— Вот именно. У каждого Дома — свое историческое назначение.
Он опустился на край кровати и шумно выдохнул — словно вытолкнул застрявший в горле тяжелый ком.
— Устал я, — признался он неожиданно. — Встретимся завтра. Есть разговор. И между прочим — весьма серьезный.
В большой комнате гостей стало меньше. Они теперь кучковались у стен маленькими нетрезвыми стайками. За неприбранным опустевшим столом, так и не сняв своей черной шляпы, с тем же окаменевшим ликом, сидела суровая мать Бугорина — должно быть, ждала, подойдет ли к ней сын.
Беседа эта меня задела, к тому же — неприятно задела. Особенно все эти рассуждения о Доме, где живут по уставу. Дорогой я продолжал разговор и хмуро бурчал себе под нос. «Сын военкома… Оно и видно… Всех отношений милей уставные. Главное — соответствовать миссии этой непостижимой страны». Я вспомнил вздохи старой соседки: «Господи… да что же Ты делаешь? Как взялся Ты за один народ, так тысячу лет его мордуешь…». Переадресовать бы Олегу этот простодушный вопрос! И сразу же себя оборвал: нет ничего более жалкого, чем запоздалые аргументы, пришедшие на обратном пути.

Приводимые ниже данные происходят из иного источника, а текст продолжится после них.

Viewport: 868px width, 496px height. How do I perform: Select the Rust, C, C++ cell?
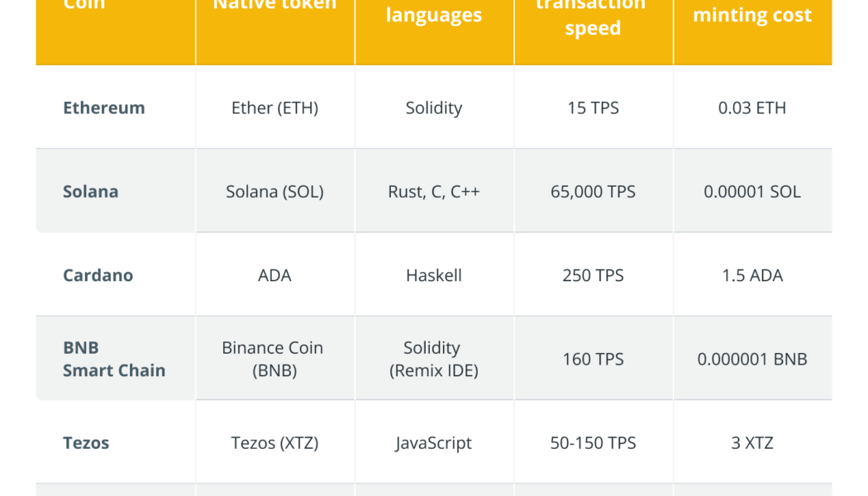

Дома, едва ответив Лизе, расспрашивавшей меня о Бугорине — моя невнятность ее обидела, — я подошел к той книжной полке, где были расставлены тома, приобретенные у букинистов, и быстро достал один из них. Листая страницу за страницей, я обнаружил то, что искал, — портрет Александра Горчакова.
Мои слова об уставших согражданах Олег уподобил формуле князя о России, которая «сосредоточивается». Не то чтобы схожая мысль — скорее, какое-то схожее настроение. И все-таки я с непонятным волнением смотрел на сиятельного тезку. Как будто надеялся нечто увидеть в чертах вельможного старика. Я вспомнил слова Ивана Мартыновича: «Долго, иной раз не без успеха, старался примерить оба взгляда на беспокойное отечество — реалистический и романтический. Итог усилий не больно весел, хотя он, конечно же, был уверен: „его призвали всеблагие, как собеседника на пир“. Пир странный, опасные собеседники, „всеблагость“ их тоже весьма сомнительна».
Портрет Горчакова бесспорно свидетельствовал, что смолоду князь был хорош собою.
Высокий алебастровый лоб под серебристыми мягкими прядями, поредевшими, прибитыми временем, — в юности, верно, то были кудри, не сразу уступавшие гребню. Темные легкие дуги бровей напоминали о цвете волос в былые, отлетевшие годы. Умные светлые глаза, гордые собственным всеведеньем, под мощными набрякшими веками. Они взирают сквозь стекла очков с их золотыми ободками на свет, далекий от совершенства. Почти идеальной формы нос с крупными крыльями, мощные уши, впалые щеки с осенним румянцем. Длинная дорожка к губам, сомкнутым накрепко над подбородком, на совесть вылепленным и очерченным, слегка выдающимся вперед, что свидетельствует о сильной воле.
Меня поразило, что я так долго не мог заставить себя оторваться от этого инопланетянина. Словно была между нами связь! Мысль эта меня насмешила. Пушкин его называл «счастливцем». К тому же — «счастливцем с первых дней», самых нелегких для наших сердечек, ужаленных неприступностью мира. Последние дни свои князь Горчаков должен был встретить на пике счастья — достиг и того, о чем не мечтал. Совсем, как я, — вздохнул я уныло.
Да уж, сравнение хоть куда. Не отличить одного от другого. А между тем меня взволновала прочно забытая мною подробность: дата смерти светлейшего князя совпала со днем моего рождения, случившимся через семьдесят лет.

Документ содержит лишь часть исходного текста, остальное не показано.